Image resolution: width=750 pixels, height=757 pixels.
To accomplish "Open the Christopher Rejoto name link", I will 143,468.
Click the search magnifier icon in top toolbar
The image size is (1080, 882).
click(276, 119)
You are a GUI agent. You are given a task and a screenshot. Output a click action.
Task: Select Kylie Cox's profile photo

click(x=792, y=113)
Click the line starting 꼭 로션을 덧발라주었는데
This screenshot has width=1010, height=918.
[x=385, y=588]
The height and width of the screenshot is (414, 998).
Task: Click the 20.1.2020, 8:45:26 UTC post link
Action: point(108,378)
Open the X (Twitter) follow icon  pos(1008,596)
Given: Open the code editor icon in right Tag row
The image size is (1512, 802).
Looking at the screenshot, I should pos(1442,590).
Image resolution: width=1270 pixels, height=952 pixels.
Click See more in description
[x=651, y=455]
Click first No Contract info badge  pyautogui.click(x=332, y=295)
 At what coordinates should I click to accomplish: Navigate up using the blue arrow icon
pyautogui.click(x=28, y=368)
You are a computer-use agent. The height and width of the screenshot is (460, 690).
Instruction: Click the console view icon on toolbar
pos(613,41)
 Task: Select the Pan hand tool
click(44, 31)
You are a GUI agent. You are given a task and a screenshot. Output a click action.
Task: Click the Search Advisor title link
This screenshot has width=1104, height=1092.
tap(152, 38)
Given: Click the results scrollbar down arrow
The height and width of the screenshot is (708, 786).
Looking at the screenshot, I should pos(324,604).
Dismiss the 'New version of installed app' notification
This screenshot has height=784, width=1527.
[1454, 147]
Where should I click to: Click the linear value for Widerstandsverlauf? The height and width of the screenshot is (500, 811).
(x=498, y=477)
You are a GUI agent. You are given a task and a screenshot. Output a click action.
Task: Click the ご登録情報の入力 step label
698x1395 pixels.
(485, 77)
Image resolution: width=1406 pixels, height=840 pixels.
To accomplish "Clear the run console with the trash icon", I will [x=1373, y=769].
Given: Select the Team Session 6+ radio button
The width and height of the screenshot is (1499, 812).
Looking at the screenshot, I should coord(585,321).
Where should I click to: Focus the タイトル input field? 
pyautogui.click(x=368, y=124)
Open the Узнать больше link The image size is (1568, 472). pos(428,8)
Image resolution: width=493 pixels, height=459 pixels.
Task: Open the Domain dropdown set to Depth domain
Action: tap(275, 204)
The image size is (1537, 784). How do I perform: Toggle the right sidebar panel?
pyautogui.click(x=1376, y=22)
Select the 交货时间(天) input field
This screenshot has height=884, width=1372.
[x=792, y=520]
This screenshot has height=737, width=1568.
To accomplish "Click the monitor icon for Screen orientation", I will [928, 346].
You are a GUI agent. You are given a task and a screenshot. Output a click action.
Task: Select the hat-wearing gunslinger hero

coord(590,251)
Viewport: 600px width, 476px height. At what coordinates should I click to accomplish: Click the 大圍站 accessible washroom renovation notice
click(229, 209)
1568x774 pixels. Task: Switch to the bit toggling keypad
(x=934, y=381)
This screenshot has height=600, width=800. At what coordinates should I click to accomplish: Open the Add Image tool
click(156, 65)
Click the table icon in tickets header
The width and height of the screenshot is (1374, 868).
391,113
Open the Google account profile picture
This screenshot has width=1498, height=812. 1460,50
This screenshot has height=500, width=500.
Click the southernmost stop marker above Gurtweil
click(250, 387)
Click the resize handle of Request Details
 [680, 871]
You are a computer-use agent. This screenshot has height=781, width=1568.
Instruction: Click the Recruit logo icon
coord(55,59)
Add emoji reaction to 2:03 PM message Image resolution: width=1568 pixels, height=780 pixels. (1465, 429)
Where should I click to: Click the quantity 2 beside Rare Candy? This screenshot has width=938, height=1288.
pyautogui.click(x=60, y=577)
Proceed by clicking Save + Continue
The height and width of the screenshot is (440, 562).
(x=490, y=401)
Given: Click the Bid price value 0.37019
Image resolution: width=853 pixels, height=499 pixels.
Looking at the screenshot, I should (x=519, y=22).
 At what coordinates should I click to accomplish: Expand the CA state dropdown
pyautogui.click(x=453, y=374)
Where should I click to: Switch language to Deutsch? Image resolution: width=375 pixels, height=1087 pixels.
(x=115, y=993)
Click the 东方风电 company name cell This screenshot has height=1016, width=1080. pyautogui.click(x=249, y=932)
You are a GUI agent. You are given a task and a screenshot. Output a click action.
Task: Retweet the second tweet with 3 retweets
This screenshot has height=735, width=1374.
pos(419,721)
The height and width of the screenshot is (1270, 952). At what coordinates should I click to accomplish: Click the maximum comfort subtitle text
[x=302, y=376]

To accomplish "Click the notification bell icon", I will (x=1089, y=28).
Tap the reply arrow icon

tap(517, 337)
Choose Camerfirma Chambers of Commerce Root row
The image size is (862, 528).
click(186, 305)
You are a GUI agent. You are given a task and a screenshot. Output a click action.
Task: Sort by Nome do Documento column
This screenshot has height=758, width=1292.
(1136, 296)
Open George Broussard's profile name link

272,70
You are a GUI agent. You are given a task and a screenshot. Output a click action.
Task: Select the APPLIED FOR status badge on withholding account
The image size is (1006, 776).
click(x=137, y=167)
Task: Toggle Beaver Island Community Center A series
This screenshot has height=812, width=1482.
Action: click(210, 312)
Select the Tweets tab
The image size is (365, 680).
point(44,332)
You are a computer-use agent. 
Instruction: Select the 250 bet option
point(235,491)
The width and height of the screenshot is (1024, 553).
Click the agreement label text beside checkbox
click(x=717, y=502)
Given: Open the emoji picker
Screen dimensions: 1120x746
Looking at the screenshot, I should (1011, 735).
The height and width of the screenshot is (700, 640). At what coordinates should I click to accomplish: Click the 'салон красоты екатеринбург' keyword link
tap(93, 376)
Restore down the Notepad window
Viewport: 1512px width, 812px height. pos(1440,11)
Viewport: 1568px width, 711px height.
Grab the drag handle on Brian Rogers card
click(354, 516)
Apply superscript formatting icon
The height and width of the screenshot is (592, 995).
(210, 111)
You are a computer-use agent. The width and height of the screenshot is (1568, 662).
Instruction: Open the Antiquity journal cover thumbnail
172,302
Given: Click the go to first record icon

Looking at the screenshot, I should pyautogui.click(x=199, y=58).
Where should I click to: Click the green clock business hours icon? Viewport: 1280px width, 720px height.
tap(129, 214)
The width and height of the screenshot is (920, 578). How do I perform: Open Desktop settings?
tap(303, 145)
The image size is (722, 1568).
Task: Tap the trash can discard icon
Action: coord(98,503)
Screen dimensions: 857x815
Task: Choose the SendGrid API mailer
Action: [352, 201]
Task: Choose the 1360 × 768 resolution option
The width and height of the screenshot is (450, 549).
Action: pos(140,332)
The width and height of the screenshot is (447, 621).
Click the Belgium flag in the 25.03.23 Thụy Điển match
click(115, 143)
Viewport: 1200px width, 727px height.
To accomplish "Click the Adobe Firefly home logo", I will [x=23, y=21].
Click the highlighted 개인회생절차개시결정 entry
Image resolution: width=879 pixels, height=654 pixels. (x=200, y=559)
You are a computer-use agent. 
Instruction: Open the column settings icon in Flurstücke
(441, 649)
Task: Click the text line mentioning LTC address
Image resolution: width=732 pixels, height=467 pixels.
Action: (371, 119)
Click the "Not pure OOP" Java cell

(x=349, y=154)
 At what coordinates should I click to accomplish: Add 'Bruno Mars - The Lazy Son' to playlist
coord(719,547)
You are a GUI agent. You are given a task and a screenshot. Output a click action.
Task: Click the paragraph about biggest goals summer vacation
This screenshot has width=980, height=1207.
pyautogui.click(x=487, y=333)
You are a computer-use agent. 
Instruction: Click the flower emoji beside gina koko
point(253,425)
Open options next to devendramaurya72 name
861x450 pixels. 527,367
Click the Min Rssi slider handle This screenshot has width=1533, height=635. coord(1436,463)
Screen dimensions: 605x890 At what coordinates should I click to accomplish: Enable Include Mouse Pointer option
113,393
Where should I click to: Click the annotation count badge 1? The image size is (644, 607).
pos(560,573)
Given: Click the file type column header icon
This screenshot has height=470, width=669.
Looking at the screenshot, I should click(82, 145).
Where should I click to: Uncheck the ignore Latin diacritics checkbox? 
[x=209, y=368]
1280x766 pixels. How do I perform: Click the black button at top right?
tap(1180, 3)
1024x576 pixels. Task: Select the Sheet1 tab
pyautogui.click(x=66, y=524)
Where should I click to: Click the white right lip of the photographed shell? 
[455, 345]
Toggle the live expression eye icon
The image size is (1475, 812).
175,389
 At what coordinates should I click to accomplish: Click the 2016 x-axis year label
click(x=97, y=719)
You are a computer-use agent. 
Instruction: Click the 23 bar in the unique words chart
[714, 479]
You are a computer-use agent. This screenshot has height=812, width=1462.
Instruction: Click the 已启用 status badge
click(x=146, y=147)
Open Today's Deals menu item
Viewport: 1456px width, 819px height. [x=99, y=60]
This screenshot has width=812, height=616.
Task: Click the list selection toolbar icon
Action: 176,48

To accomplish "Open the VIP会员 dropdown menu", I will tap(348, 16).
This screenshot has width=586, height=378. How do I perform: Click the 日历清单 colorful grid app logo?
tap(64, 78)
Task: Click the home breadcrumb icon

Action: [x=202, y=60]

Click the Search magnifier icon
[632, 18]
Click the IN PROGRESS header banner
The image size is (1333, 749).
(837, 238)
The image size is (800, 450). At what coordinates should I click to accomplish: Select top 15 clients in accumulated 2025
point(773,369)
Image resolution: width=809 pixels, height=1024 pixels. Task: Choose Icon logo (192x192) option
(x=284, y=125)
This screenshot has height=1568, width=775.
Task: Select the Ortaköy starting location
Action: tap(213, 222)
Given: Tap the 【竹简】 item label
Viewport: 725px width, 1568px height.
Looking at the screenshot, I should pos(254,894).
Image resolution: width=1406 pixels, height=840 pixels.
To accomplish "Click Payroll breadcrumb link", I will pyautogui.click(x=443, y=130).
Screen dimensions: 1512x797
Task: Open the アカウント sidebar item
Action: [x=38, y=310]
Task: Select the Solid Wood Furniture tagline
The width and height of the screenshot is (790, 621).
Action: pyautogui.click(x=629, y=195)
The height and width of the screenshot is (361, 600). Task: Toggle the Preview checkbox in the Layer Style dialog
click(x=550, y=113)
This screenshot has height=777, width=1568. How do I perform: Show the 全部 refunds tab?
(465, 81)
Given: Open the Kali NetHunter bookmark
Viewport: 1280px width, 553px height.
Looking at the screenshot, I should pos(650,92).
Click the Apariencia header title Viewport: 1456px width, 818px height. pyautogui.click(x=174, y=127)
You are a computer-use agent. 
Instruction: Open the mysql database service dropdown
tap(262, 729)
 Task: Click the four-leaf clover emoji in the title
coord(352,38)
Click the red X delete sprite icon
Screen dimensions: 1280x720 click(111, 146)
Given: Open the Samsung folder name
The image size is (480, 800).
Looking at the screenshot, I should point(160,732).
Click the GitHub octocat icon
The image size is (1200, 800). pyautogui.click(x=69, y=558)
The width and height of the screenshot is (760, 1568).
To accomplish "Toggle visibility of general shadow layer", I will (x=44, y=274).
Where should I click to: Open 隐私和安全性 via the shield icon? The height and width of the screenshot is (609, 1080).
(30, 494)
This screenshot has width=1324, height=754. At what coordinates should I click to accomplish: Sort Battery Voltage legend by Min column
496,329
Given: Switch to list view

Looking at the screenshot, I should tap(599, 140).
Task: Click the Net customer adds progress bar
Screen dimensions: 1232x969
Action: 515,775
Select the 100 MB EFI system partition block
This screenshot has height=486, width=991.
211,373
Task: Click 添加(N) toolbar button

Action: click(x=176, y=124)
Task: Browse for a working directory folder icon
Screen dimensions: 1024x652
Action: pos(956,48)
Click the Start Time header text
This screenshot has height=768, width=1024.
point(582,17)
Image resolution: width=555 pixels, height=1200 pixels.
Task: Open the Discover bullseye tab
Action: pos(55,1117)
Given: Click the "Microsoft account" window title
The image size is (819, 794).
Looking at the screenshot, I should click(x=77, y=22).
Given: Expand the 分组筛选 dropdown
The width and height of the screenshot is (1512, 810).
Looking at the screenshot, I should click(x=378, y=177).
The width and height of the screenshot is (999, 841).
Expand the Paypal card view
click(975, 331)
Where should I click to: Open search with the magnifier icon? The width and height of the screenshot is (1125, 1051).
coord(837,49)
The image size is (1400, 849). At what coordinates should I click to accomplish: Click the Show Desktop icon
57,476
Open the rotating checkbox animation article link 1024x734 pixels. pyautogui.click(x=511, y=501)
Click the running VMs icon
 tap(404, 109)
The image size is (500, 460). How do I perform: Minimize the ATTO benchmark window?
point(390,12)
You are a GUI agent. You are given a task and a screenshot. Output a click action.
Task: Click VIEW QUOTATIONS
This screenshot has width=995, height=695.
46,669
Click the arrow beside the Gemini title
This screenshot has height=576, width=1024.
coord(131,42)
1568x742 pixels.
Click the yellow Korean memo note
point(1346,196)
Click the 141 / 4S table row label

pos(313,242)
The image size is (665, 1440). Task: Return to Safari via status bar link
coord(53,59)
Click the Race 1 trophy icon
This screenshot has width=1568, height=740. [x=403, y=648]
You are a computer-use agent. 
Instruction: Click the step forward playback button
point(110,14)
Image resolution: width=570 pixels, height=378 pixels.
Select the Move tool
******
-- OBJECTIVE --
Rewrite the stretch of records from the line containing "Select the 100 MB EFI system partition block" through the line containing "Action: pos(55,1117)", replacing "working directory" with "output directory" and changing nothing else.

-- RESULT --
Select the 100 MB EFI system partition block
This screenshot has height=486, width=991.
211,373
Task: Click 添加(N) toolbar button

Action: click(x=176, y=124)
Task: Browse for a output directory folder icon
Screen dimensions: 1024x652
Action: pos(956,48)
Click the Start Time header text
This screenshot has height=768, width=1024.
point(582,17)
Image resolution: width=555 pixels, height=1200 pixels.
Task: Open the Discover bullseye tab
Action: pos(55,1117)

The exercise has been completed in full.